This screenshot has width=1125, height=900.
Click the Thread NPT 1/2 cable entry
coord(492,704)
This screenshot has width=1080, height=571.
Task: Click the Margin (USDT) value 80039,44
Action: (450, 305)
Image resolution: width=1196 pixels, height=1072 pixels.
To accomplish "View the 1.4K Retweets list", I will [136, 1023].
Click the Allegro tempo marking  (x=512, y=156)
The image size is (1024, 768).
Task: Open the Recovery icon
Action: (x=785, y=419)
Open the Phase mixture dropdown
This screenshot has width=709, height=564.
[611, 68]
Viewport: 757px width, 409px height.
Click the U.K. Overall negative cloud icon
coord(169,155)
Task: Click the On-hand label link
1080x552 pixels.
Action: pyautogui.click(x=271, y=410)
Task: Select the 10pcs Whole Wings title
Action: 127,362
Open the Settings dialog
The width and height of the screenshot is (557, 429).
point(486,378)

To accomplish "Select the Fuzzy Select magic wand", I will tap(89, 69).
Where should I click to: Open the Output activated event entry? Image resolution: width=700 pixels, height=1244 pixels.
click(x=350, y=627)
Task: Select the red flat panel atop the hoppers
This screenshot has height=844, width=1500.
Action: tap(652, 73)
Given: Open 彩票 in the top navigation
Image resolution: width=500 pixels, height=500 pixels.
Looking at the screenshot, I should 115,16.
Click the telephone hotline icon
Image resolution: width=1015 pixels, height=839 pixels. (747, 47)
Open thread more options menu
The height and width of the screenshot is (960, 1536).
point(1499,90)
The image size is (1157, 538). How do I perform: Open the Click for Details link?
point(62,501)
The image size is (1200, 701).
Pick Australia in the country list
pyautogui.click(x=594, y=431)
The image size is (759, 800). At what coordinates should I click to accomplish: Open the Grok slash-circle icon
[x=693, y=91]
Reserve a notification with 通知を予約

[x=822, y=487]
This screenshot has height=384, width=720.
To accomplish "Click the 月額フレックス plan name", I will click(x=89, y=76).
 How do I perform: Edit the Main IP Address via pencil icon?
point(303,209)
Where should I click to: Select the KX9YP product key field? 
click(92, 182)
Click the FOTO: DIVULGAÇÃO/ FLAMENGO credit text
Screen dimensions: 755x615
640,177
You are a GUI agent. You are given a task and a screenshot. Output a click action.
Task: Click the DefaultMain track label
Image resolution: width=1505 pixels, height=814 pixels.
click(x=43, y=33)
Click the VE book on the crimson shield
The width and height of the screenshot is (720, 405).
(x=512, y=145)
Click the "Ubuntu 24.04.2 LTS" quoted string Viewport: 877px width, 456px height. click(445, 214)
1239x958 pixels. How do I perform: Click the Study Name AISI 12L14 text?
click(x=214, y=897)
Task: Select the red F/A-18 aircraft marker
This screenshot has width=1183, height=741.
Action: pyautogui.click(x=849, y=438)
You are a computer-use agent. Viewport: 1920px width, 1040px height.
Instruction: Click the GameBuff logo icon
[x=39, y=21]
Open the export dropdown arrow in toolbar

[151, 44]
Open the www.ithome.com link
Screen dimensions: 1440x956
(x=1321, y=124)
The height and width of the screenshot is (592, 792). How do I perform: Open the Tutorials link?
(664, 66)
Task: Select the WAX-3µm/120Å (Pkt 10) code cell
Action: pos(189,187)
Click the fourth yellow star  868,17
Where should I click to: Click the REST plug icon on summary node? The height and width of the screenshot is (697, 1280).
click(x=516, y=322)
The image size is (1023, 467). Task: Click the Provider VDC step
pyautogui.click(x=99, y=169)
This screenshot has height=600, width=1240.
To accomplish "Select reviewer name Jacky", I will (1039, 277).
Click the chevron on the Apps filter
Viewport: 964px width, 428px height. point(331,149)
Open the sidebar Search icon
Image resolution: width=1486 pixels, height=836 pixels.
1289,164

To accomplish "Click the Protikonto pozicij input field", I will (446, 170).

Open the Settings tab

## Exercise aim
Write out the full set of records exactly as given.

## Task response
This screenshot has width=1125, height=900.
Click the Thread NPT 1/2 cable entry
coord(492,704)
This screenshot has width=1080, height=571.
Task: Click the Margin (USDT) value 80039,44
Action: (450, 305)
Image resolution: width=1196 pixels, height=1072 pixels.
To accomplish "View the 1.4K Retweets list", I will [136, 1023].
Click the Allegro tempo marking  (x=512, y=156)
The image size is (1024, 768).
Task: Open the Recovery icon
Action: (x=785, y=419)
Open the Phase mixture dropdown
This screenshot has width=709, height=564.
[611, 68]
Viewport: 757px width, 409px height.
Click the U.K. Overall negative cloud icon
coord(169,155)
Task: Click the On-hand label link
1080x552 pixels.
Action: pyautogui.click(x=271, y=410)
Task: Select the 10pcs Whole Wings title
Action: 127,362
Open the Settings dialog
The width and height of the screenshot is (557, 429).
point(486,378)

To accomplish "Select the Fuzzy Select magic wand", I will tap(89, 69).
Where should I click to: Open the Output activated event entry? Image resolution: width=700 pixels, height=1244 pixels.
click(x=350, y=627)
Task: Select the red flat panel atop the hoppers
This screenshot has height=844, width=1500.
Action: tap(652, 73)
Given: Open 彩票 in the top navigation
Image resolution: width=500 pixels, height=500 pixels.
Looking at the screenshot, I should 115,16.
Click the telephone hotline icon
Image resolution: width=1015 pixels, height=839 pixels. (747, 47)
Open thread more options menu
The height and width of the screenshot is (960, 1536).
point(1499,90)
The image size is (1157, 538). How do I perform: Open the Click for Details link?
point(62,501)
The image size is (1200, 701).
Pick Australia in the country list
pyautogui.click(x=594, y=431)
The image size is (759, 800). At what coordinates should I click to accomplish: Open the Grok slash-circle icon
[x=693, y=91]
Reserve a notification with 通知を予約

[x=822, y=487]
This screenshot has height=384, width=720.
To accomplish "Click the 月額フレックス plan name", I will click(x=89, y=76).
 How do I perform: Edit the Main IP Address via pencil icon?
point(303,209)
Where should I click to: Select the KX9YP product key field? 
click(92, 182)
Click the FOTO: DIVULGAÇÃO/ FLAMENGO credit text
Screen dimensions: 755x615
640,177
You are a GUI agent. You are given a task and a screenshot. Output a click action.
Task: Click the DefaultMain track label
Image resolution: width=1505 pixels, height=814 pixels.
click(x=43, y=33)
Click the VE book on the crimson shield
The width and height of the screenshot is (720, 405).
(x=512, y=145)
Click the "Ubuntu 24.04.2 LTS" quoted string Viewport: 877px width, 456px height. click(445, 214)
1239x958 pixels. How do I perform: Click the Study Name AISI 12L14 text?
click(x=214, y=897)
Task: Select the red F/A-18 aircraft marker
This screenshot has width=1183, height=741.
Action: pyautogui.click(x=849, y=438)
You are a computer-use agent. Viewport: 1920px width, 1040px height.
Instruction: Click the GameBuff logo icon
[x=39, y=21]
Open the export dropdown arrow in toolbar

[151, 44]
Open the www.ithome.com link
Screen dimensions: 1440x956
(x=1321, y=124)
The height and width of the screenshot is (592, 792). How do I perform: Open the Tutorials link?
(664, 66)
Task: Select the WAX-3µm/120Å (Pkt 10) code cell
Action: pos(189,187)
Click the fourth yellow star  868,17
Where should I click to: Click the REST plug icon on summary node? The height and width of the screenshot is (697, 1280).
click(x=516, y=322)
The image size is (1023, 467). Task: Click the Provider VDC step
pyautogui.click(x=99, y=169)
This screenshot has height=600, width=1240.
To accomplish "Select reviewer name Jacky", I will (1039, 277).
Click the chevron on the Apps filter
Viewport: 964px width, 428px height. point(331,149)
Open the sidebar Search icon
Image resolution: width=1486 pixels, height=836 pixels.
1289,164

To accomplish "Click the Protikonto pozicij input field", I will (446, 170).

Open the Settings tab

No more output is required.